**EXERCISE INSTRUCTIONS:**
Update the stretch of the material from the line that contains "You are a GUI" through the line that contains "click(x=340, y=286)" by replacing "cyan" with "magenta", keeping everything else unchanged. Return only those lines.

**RECORDS SUPPLIED:**
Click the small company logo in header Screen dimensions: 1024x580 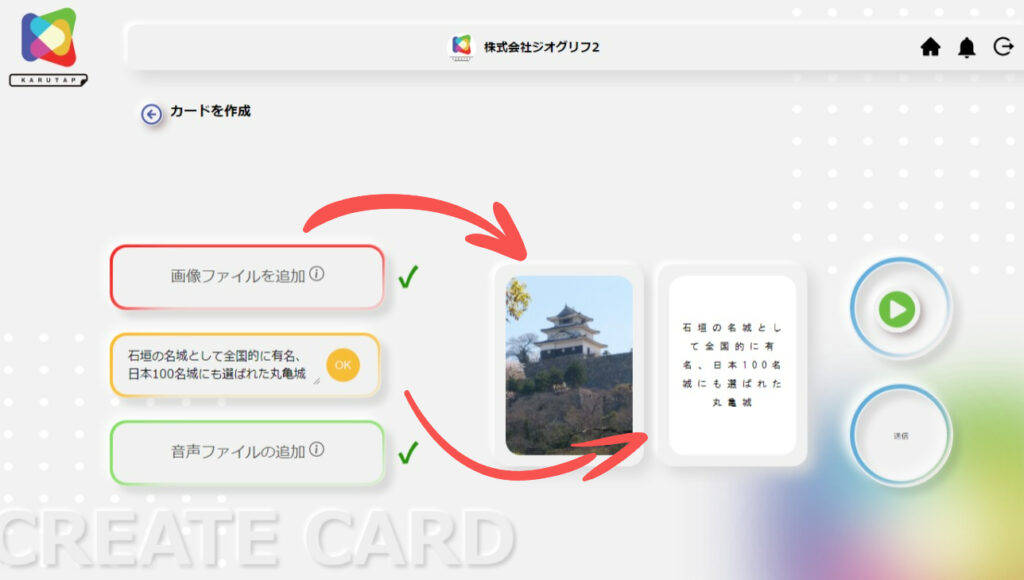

==

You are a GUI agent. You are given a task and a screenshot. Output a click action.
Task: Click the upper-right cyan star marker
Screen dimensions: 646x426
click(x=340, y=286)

**RESULT BELOW:**
You are a GUI agent. You are given a task and a screenshot. Output a click action.
Task: Click the upper-right magenta star marker
Screen dimensions: 646x426
click(x=340, y=286)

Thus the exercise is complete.